常识问答任务是常识知识最典型的应用和评测手段。然而在常识问答任务中,自动补充有用的常识知识作为问答依据并不容易。已有方法往往受限于繁琐的检索处理过程或者依赖于不易调整的大尺寸语言模型。针对常识问答中自动获取问答依据这一具体需求,本文提出一种语言模型知识内化方法,在合成数据上训练问答依据生成模型。具体而言,首先利用符号化常识知识库合成问答数据,并诱导大型语言模型补充特定于问题的问答依据,再将合成的问答依据数据作为“练习材料”,训练小规模的问答依据生成模型。通过这种方式,使得该模型既学到了丰富的常识知识,也学到了如何针对问题给出有用的问答依据。五个常识问答评测数据集上的实验结果表明,该模型不仅能在零样本条件下显著增强多种问答模型的表现,也能在有真实任务训练数据的条件下根据问答模型反馈进一步优化问答依据生成的效果。

4. 面向轻量知识更新的语言模型知识内化

语言模型正在逐渐成为知识的新兴载体,但在实际应用中,语言模型内在的事实知识、常识知识可能会出现错漏、过时的情况,为了避免完全从头训练模型的高昂成本,需要研究如何对模型的内在知识进行轻量更新,由此诞生了模型编辑这一研究领域。
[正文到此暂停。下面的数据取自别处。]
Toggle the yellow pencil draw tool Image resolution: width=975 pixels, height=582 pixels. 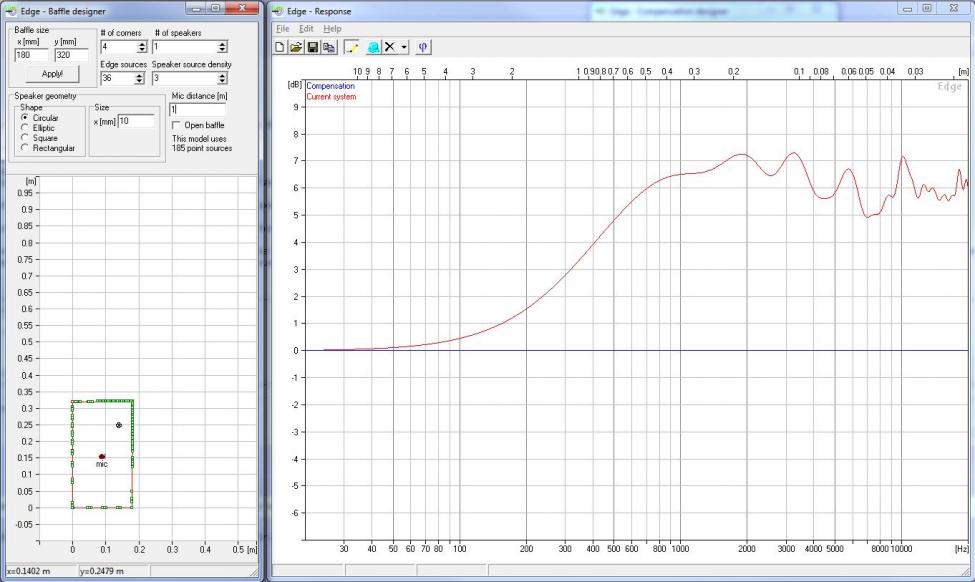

然而,已有的模型编辑研究主要局限在基于三元组的编辑形式,而现实中的新知识往往以自由文本的形式出现。针对更一般条件下的模型内在知识轻量更新问题,本文提出了一个以自由文本作为编辑请求的模型编辑评测基准。该基准以新出现的事件和实体描述文本作为编辑请求,提供了多种泛化等级的知识探测问题,能够用于深入分析语言模型内化新知识的效果。受该评测基准上的实验现象启发,本文提出了一种针对自由文本的轻量知识更新方法,结合语言模型天然具有的上下文学习能力,利用上下文蒸馏实现模型内在知识的有效更新。实验结果表明,相较于其它模型编辑方法,该方法在高泛化等级的探测问题上取得了更好的表现。

Other Abstract

Commonsense is an essential part of people's understanding of language, communication of views, and planning of actions. In the field of artificial intelligence, endowing machines with human-like commonsense abilities has always been an important research topic. Over the past few decades, researchers have embarked on a long-term exploration of how to acquire commonsense knowledge usable by machines and how to utilize such knowledge in specific scenarios, resulting in a series of representative knowledge resources. However, in some specific areas, such as eventuality commonsense knowledge, the scale and coverage of existing knowledge resources are still insufficient, and they lack good semantic normalization, often failing to meet the needs of practical applications. Meanwhile, with the advancement of technologies such as deep learning and pre-trained language models, commonsense knowledge research is facing new opportunities and challenges. On the one hand, large language models have learned a vast amount of factual and commonsense knowledge on massive corpora, which implicitly exists within the models' parameters and has the potential to serve as a new source of commonsense knowledge acquisition. On the other hand, as pre-trained language models are becoming the foundation of natural language applications, there is a need to explore the integration of commonsense knowledge with pre-trained language models, making the models internalize the required knowledge and better serve downstream applications.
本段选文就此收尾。